Just as pragmatic semantics has referential semantics as its condition of possibility, referential semantics in turn can only manifest itself on the basis of linguistic semantics. Indeed, a sentence must first have a meaning in a certain language and evoke a certain mental representation – a concrete or metaphorical scene – in order to be able to compare this conceptualization with reality and declare it true, false or half true. The linguistic meaning of an expression comes from the words it is composed of and the meaning assigned to them in a dictionary. It also comes from the grammatical roles that these words play in the sentence. In sum, linguistic meaning emerges from the inter-definitional, suitability, similarity, and difference relations between words in the dictionary and the grammatical relations between words in the sentence. A different circumstantial complement, the replacement of one verb by another, a singular instead of a plural would have changed the meaning of the sentence and produced a different narrative. The linguistic meaning is differential. At this level of semantics, the meaning of a sentence is determined in its relation to the language, and even in the relation to its translation into other languages. Prior to the question of truth, it has more affinities with literature than with logic.

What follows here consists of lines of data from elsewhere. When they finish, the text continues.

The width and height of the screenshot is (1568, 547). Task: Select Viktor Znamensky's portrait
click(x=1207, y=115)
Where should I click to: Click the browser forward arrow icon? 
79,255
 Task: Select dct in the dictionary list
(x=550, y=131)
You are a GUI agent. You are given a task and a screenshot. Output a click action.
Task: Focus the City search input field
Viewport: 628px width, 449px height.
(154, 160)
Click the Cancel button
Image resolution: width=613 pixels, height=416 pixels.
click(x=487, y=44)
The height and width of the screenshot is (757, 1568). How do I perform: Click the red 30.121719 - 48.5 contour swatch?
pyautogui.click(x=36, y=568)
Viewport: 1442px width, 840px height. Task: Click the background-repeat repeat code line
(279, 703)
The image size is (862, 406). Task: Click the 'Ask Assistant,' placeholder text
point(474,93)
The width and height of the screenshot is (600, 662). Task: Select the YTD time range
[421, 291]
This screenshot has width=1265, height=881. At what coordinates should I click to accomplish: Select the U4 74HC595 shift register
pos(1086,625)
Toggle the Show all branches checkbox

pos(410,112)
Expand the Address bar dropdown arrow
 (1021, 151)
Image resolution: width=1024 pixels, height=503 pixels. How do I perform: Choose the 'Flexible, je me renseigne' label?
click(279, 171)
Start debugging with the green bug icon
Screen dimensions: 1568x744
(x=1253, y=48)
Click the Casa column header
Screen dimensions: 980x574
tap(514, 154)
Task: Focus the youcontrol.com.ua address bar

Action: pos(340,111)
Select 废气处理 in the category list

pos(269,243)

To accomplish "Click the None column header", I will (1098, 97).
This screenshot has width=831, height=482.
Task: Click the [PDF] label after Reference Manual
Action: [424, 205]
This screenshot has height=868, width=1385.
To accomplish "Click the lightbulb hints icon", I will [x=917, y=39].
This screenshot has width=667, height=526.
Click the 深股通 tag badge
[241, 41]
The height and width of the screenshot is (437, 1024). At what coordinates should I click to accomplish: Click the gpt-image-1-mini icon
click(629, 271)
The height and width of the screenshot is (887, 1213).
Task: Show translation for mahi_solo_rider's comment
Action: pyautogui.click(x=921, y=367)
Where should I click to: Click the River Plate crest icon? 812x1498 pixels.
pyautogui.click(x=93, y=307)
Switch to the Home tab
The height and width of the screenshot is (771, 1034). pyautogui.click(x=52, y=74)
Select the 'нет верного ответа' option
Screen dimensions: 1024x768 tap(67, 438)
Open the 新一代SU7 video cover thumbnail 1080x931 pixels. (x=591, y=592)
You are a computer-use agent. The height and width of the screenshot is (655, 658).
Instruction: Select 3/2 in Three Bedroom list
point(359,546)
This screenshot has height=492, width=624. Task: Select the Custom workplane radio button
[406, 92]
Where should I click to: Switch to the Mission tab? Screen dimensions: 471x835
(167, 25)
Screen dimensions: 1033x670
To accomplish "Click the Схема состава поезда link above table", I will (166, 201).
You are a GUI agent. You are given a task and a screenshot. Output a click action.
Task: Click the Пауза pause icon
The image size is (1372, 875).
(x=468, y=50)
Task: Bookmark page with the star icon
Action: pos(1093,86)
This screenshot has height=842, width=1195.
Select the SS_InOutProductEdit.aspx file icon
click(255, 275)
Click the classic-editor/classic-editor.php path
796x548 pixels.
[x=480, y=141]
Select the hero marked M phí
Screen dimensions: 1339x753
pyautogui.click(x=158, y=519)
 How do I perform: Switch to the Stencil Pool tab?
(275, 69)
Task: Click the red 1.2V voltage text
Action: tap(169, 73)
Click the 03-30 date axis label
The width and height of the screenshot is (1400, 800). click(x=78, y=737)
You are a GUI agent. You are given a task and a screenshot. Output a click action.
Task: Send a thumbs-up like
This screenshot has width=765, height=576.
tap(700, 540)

IEML has been designed to solve the problem of coding the linguistic or conceptual meaning (carefully distinguished from pragmatic and referential meaning).

A mathematical language

The syntax of IEML is mathematical: It is defined by two nested functions. To create words, a morphological function with three multiplicative roles operates on an alphabet of six primitive variables. To create sentences, a syntagmatic function with nine multiplicative roles (verb, subject, object, etc.) operates on the alphabet of 3000 words generated by the morphological function. The paradigms and their symmetries are nothing but the matrices generated by these functions when one, two or three of their roles are variable. Each word in the IEML dictionary belongs to one and only one paradigm. A sentence, on the other hand, can belong to several paradigms and the sentence paradigms are freely created by the speakers. On the regular grid that crosses syntagmatic trees and paradigmatic matrices, link creation functions allow to weave semantic relations from syntactic conditions and to create as many hypertexts or knowledge graphs as one wants. In short, the semantics of IEML is computable.

A philological language

The structure of the IEML sentence allows for the description of any complex interaction. The verbs can be affirmative, negative, interrogative or other and they decline the whole range of logical modalities and grammatical modes. The sentence is recursive since the concepts that compose it can be actualized by words or sentences, sentences that can in turn contain sentences, and so on. IEML has the narrative power of natural languages. IEML’s dictionary contains all kinds of deictics and its grammar allows for the explicitation of reference (extralinguistic) and self-reference (references of linguistic expressions to other expressions) operations. Finally, our metalanguage allows in principle to translate any concept, story or reasoning expressed in natural language. The IEML editor’s parser already allows to write texts in IEML using only French or English words.